Per Transaction Fees
Per transaction fees can also vary greatly from processor to processor. These amounts are easy to calculate as they are a flat amount multiplied by the number of transactions in a period.
Insider tip: Businesses can reduce their number of transactions, especially around smaller retail items such as a bottle of water or a t-shirt, by adding those amounts to a member’s monthly bill. This also encourages members to keep a card on file so they do not have to bring their wallet with them to class.
Often the most confusing aspect of a processing statement is the rate breakdown. But what the heck is qualified vs. non-qualified vs. mid-qualified? Can I determine what my rate is going to be based on the card type?
The first thing to understand is there is no such thing as a qualified or non-qualified card but instead, this pricing tier is evaluated on a transaction by transaction basis. The other thing to note here is that these pricing tiers are set by the payment processing company, not the card companies.
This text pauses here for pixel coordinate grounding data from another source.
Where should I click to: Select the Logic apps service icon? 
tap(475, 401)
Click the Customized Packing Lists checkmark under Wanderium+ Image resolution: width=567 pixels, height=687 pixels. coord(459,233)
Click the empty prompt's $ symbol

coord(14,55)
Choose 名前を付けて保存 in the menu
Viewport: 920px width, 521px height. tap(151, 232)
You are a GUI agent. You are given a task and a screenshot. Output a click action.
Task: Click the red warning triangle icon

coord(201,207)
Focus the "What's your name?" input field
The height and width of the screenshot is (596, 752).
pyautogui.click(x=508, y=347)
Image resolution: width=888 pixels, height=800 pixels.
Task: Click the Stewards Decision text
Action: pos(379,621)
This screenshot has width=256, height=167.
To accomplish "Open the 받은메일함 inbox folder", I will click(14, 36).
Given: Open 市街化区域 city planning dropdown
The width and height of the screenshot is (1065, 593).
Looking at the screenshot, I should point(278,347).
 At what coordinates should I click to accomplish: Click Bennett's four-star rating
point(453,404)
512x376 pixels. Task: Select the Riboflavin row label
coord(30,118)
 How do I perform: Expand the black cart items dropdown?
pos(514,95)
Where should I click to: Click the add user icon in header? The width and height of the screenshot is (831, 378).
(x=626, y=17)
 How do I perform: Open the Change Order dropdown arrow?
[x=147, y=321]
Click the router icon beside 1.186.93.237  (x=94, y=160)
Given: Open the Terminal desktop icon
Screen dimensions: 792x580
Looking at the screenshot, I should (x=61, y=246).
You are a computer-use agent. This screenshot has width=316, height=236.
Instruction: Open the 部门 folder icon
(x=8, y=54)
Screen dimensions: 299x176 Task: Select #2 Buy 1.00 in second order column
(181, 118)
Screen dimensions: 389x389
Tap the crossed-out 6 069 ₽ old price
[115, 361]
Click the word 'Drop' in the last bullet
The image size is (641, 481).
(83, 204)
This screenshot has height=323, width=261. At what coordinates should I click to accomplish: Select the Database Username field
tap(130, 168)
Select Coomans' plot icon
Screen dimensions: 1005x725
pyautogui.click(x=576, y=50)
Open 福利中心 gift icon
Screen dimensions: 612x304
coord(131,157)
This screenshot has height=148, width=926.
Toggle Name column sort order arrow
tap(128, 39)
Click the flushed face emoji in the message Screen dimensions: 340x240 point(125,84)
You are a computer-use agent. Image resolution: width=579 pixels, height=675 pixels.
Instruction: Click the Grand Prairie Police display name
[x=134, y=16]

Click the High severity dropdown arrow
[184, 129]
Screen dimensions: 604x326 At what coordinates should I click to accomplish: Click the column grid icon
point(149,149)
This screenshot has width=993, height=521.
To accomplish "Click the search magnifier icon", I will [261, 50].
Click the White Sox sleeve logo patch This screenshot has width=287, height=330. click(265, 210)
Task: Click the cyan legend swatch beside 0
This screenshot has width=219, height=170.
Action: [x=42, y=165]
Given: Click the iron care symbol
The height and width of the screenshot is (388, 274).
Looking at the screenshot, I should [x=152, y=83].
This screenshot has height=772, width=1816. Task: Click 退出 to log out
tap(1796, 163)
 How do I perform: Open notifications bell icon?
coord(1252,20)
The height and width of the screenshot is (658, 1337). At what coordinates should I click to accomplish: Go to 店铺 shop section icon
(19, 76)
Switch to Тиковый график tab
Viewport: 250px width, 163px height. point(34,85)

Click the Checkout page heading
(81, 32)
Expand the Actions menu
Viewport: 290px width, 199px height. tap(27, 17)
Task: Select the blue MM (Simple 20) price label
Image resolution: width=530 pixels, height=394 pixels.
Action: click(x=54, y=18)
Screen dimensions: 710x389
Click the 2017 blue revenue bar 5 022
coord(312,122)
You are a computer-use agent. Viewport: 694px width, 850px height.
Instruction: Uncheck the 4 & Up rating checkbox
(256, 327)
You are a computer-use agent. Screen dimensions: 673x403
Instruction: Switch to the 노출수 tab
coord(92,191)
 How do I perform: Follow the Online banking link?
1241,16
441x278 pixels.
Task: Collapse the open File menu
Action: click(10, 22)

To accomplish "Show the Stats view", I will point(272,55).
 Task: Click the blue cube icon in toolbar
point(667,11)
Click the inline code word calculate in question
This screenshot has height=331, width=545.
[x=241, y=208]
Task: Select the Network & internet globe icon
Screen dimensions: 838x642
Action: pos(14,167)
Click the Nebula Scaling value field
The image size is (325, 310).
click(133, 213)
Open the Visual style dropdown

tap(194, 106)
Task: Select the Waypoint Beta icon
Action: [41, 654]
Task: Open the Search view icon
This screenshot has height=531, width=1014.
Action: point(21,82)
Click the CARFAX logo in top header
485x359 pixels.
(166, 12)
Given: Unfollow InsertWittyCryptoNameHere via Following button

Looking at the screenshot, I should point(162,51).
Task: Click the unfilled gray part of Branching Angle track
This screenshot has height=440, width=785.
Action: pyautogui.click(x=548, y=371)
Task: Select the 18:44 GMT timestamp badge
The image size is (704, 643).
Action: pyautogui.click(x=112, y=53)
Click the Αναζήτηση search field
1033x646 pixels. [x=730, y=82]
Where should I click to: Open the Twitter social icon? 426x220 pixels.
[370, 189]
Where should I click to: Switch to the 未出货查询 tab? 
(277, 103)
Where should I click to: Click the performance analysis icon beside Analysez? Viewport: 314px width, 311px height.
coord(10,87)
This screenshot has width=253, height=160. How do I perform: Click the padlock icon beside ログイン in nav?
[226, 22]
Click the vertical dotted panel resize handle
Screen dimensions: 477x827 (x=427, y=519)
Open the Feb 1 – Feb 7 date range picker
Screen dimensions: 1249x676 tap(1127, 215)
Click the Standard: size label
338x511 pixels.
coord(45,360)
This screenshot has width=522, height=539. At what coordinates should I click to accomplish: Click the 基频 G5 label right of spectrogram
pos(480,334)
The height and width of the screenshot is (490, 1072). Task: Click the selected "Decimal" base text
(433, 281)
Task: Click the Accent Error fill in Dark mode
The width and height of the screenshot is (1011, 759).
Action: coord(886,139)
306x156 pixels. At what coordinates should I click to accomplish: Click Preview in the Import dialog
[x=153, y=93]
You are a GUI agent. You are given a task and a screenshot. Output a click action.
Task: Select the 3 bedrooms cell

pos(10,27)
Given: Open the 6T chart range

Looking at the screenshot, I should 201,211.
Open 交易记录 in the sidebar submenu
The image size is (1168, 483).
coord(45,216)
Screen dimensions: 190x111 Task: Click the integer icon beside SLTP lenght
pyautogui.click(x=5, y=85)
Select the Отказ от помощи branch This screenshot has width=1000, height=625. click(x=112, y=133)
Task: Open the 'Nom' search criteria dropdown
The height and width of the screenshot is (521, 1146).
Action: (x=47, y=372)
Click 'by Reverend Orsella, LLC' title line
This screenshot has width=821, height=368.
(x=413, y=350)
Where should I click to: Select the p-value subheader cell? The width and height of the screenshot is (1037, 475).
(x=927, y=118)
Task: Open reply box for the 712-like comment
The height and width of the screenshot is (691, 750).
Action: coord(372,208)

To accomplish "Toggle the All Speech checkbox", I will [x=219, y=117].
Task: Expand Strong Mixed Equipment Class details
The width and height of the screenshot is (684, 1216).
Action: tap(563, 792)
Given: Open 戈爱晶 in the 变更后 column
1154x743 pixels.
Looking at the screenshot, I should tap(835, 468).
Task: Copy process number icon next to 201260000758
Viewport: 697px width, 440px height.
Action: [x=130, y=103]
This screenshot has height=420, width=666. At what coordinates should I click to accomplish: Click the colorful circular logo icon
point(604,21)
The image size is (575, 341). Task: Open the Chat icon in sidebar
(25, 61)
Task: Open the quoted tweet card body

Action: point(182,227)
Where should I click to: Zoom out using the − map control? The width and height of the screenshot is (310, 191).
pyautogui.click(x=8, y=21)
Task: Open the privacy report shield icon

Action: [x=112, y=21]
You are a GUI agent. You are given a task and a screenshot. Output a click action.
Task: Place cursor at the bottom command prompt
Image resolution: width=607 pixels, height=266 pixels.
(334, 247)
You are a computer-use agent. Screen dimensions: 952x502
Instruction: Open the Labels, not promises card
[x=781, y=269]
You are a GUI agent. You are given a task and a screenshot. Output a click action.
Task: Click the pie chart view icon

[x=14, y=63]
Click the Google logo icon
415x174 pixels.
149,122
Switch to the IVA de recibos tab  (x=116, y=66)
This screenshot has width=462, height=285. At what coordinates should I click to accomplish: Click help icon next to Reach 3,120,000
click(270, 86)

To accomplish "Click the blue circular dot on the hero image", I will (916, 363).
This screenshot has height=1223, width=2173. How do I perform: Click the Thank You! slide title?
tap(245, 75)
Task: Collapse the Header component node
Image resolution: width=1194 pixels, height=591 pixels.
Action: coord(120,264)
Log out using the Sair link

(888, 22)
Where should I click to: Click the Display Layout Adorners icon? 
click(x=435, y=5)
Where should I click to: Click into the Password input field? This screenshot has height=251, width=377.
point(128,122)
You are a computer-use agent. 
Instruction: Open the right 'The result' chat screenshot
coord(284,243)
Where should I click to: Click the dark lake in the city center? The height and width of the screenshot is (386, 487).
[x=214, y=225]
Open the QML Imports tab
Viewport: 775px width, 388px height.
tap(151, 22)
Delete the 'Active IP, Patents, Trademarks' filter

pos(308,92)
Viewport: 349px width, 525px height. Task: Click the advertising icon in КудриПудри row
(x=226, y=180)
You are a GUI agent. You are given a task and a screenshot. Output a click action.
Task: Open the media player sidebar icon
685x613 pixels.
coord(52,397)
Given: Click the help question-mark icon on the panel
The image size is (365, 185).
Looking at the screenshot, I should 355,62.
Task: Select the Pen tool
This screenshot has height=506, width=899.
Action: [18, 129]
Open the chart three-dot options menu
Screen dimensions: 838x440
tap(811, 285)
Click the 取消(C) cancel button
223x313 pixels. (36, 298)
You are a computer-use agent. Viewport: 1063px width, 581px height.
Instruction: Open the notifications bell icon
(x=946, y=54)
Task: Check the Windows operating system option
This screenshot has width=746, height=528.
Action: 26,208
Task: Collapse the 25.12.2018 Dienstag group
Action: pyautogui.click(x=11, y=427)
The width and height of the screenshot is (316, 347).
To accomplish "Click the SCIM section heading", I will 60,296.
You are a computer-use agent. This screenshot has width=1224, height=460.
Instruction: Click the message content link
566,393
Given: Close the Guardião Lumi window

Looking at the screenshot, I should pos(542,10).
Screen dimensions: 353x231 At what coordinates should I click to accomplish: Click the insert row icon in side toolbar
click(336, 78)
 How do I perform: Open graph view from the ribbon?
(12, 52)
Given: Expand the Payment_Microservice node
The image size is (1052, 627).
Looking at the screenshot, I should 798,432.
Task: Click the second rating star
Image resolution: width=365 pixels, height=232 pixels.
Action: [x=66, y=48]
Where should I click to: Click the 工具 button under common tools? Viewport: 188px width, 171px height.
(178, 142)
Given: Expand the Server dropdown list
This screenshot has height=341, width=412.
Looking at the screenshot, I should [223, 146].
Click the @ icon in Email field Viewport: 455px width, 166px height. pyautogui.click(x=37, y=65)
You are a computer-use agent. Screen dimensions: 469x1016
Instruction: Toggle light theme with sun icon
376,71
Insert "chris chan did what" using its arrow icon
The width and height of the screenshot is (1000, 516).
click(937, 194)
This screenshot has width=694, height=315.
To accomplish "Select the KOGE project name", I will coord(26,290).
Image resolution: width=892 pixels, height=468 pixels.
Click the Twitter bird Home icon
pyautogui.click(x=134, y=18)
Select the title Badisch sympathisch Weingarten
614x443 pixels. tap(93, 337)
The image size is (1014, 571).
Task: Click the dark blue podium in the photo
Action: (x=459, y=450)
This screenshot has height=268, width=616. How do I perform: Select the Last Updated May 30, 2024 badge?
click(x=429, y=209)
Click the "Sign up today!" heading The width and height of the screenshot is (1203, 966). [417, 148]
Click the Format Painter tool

This means transactions cannot be compared across processors as the definitions of each pricing tier are not consistent industry-wide. However, there are some aspects of each transaction that will increase the rate you pay regardless of your processor. These include card not present transactions and whether it’s a rewards card like an airline mileage card.
Card not present transactions means the card is not swiped or inserted into a chip reader. This applies to credit card numbers that are manually entered, as well. The reason for this is the risk of fraud associated with that transaction. Having the card present reduces the likelihood that a stolen card is being used or an unauthorized transaction is being entered. The important thing to understand, especially in the fitness industry, is the tradeoff of running recurring payments vs. having to have each member bring in their card each month. Most business owners in our industry take this as a convenience fee to maintain recurring billing.
Rewards cards are extremely popular; if people are going to spend the money, they want to feel like they are getting something in return. What is often overlooked is that those rewards must get paid for somehow and that somehow includes charging higher rates to the businesses processing those cards. This is why it’s encouraged to get your members to to pay using ACH, as it can save you a lot of money every month.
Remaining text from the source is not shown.